19th-century Japanese political party

Tosa Kinnō-tō (土佐勤王党, Tosa Imperialism party) was a political shishi (organization) of Bakumatsu era Japan which was loyal to the ideals of the sonnō Jōi movement. It was formed by Takechi Hanpeita, influenced by the effects of the Perry Expedition. The Kinnō-tō killing of Yoshida Tōyō on 6 May 1862, led to sonnō jōi becoming the prevalent philosophy of Tosa Domain, but the party was destroyed when Takechi was imprisoned and forced to commit seppuku by the former daimyō of Tosa Domain Yamauchi Yōdō in 1865.

==History==
=== Background ===
In February 1859, the daimyō of Tosa Domain Yamauchi Yōdō, was forced from office and placed under house arrest by the tairō Ii Naosuke for his efforts to establish Hitotsubashi Yoshinobu as successor to the shogunate. This outraged many of the Tosa samurai, who later applauded Ii's assassination in the Sakuradamon Incident of March 1860. The Sonnō jōi movement also spread quickly in Tosa, after many were alarmed by the arrival of the Perry Expedition in 1853 and what they perceived to be the weak response of the Tokugawa shogunate to this threat. In May 1860, Takechi went on a tour of Kyushu and western Japan with a number of his closest disciples, and returned with some of the works of kokugaku scholar Hirata Atsutane, which further reinforced his belief in the Sonnō jōi movement.

=== Formation ===
In April 1861, Takechi returned to Edo under the guise of practicing swordsmanship, but in reality to meet with like-minded samurai of various domains, including Katsura Kogōrō, Kusaka Genzui, and Takasugi Shinsaku of Chōshū, Kabayama Sanin from Satsuma and Iwama Kanpei from Mito. Takechi was particular interested in the teachings of Chōshū Yoshida Shōin as relayed to him by Kusaka. Increasingly concerned by the lack of action by their domain governments, the samurai of the three domains agreed to a three-point course of action: to force their domains to take action to expel the foreigners from Japan, to force their lords to enter Kyoto, and to force the Imperial Court to issue edicts against the unequal treaties with the foreign powers and Tokugawa shogunate. In August, Takechi secretly created the Tosa Kinnō-tō, recruiting 192 members, mostly from the lower-ranked samurai and some ronin formerly of Tosa Domain. Around this time, Tosa Domain was largely governed by Yoshida Tōyō, a trusted advisor to Yamauchi Yōdō. Yoshida was pursuing Yōdō's policy of supporting the opening of the country to foreign trade in order to gain western technology and weaponry which would help guard its independence, and also the Kōbu gattai policy of uniting the shogunate and imperial court. He dismissed Takechi's petitions as being childishly simplistic and unrealistic and rejected thoughts of uniting with other domains to oppose the shogunate.

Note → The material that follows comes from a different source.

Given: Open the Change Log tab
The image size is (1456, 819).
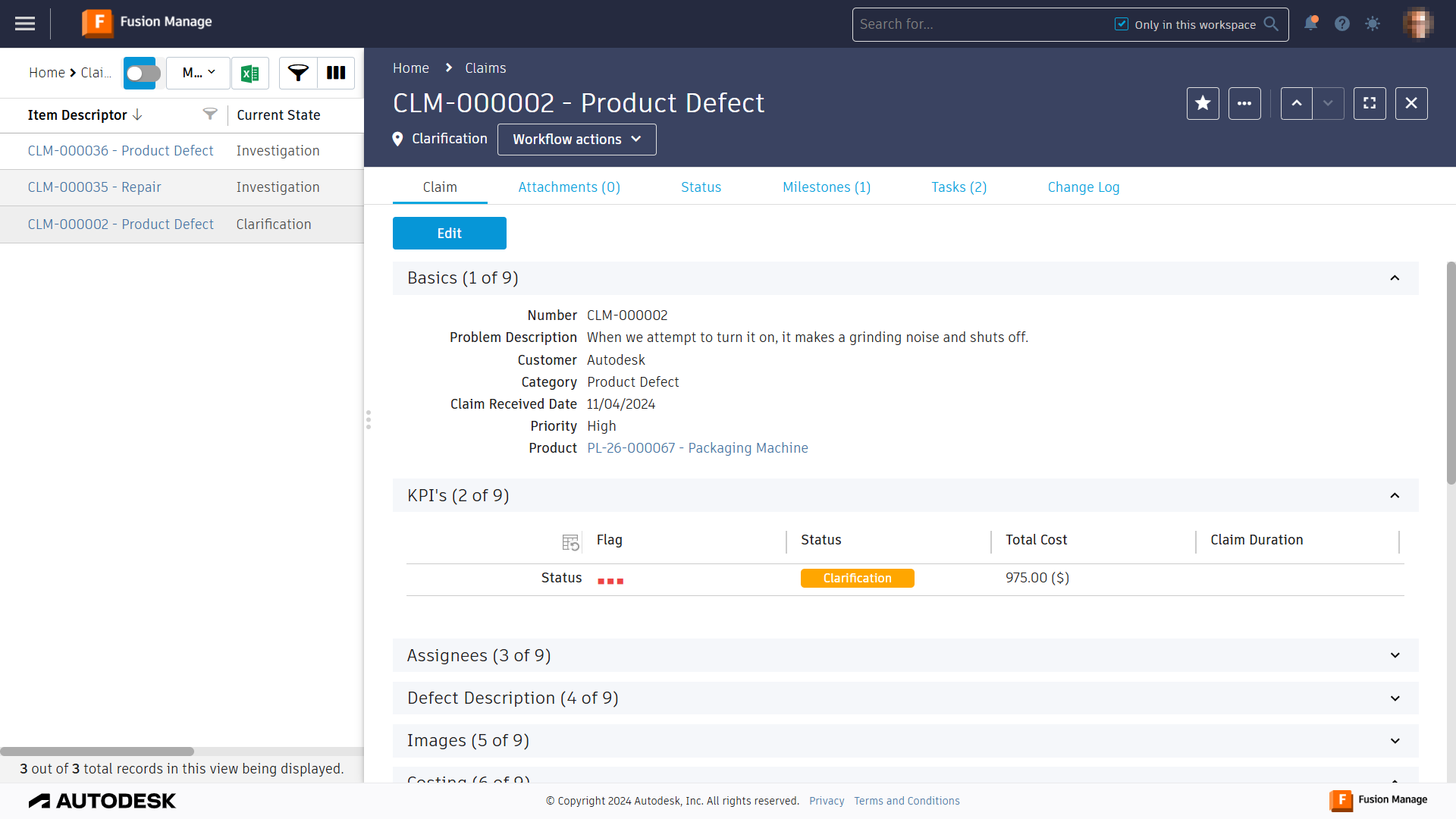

=== Assassination of Yoshida Tōyō ===
While the situation did not improve for the Kinnō-tō, their saving grace was that Yoshida Tōyō's political base was also not solid. Although Tōyō originally had a weak political foundation, the former feudal lord Yamauchi Yōdō, who had been his backing, had fallen from power due to the Ansei Purge, and he was dissatisfied with his policy of reforming the domain system. It appeared that there were many conservatives among the powerful senior officers. The Kinnō-tō was originally in a position that was at odds with the conservatives, it was able to establish a cooperative relationship with the conservatives. Eventually, Takechi decided that his only course of action would be to assassinate Yoshida and to kidnap the young daimyō, Yamauchi Tomonori en route to Edo on his sankin kōtai. On April 8, 1862, three members of the Tosa Kinnō-tō murdered Tōyō before fleeing Tosa and Takechi took action to seize control of the Tosa government.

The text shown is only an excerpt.